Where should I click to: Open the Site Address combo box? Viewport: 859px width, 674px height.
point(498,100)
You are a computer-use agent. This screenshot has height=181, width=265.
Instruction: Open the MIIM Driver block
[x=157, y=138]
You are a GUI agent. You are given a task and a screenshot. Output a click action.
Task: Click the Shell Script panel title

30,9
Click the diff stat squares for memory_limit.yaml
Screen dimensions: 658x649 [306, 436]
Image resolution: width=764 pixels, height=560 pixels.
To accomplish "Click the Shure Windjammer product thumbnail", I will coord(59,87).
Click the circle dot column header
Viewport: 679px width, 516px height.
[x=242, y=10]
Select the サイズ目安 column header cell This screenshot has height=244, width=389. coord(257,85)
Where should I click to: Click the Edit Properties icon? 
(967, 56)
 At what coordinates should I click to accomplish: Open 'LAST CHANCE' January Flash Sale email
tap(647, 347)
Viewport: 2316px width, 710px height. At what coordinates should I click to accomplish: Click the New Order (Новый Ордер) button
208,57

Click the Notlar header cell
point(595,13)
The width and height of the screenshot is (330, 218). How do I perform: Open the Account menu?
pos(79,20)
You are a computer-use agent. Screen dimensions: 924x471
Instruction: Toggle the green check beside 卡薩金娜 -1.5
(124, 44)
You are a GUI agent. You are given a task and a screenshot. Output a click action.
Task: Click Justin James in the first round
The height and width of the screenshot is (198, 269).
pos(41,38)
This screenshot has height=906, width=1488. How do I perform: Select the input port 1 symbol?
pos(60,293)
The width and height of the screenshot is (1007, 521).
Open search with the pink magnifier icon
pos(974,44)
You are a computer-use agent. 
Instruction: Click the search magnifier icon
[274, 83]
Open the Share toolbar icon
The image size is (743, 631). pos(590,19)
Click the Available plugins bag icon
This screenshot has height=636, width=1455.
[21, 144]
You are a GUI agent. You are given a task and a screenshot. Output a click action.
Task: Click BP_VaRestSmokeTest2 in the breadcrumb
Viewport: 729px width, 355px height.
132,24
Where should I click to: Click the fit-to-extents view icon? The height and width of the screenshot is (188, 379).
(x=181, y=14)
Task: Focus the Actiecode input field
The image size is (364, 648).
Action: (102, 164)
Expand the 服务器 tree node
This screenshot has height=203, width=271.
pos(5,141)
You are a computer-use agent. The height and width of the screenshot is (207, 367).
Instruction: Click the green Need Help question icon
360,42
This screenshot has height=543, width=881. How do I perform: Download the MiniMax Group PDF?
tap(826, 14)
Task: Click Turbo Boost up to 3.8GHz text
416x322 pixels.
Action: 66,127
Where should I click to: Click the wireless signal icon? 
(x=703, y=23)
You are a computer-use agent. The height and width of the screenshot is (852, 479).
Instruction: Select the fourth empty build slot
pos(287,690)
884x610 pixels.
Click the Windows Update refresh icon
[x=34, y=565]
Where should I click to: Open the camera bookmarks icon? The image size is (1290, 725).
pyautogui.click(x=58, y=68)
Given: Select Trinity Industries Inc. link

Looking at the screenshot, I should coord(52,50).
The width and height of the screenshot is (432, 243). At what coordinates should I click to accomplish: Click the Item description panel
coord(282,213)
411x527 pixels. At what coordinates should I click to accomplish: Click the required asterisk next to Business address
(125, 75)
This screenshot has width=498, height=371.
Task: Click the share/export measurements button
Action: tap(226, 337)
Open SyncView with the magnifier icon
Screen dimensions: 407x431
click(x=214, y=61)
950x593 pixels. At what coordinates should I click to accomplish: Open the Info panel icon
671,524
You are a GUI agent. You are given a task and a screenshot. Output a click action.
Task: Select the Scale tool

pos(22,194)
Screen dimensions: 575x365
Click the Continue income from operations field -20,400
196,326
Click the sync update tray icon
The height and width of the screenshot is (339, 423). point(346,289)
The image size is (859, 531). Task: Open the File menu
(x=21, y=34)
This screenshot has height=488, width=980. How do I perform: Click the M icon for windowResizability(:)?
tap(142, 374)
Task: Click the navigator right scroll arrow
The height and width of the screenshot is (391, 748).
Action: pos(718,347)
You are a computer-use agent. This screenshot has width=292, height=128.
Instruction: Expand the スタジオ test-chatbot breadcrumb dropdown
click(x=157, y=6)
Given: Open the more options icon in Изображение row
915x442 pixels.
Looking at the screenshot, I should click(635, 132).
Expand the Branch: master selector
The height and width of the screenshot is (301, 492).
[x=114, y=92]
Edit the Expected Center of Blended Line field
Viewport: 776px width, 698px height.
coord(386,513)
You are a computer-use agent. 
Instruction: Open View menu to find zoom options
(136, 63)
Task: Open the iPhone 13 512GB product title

+++

**Task brief:**
Reproduce exactly the stretch of the material above that starts at the line with "950x593 pixels. At" and ends at the line with "Screen dimensions: 575x365", both included, and nothing else.

**Worked solution:**
950x593 pixels. At what coordinates should I click to accomplish: Open the Info panel icon
671,524
You are a GUI agent. You are given a task and a screenshot. Output a click action.
Task: Select the Scale tool

pos(22,194)
Screen dimensions: 575x365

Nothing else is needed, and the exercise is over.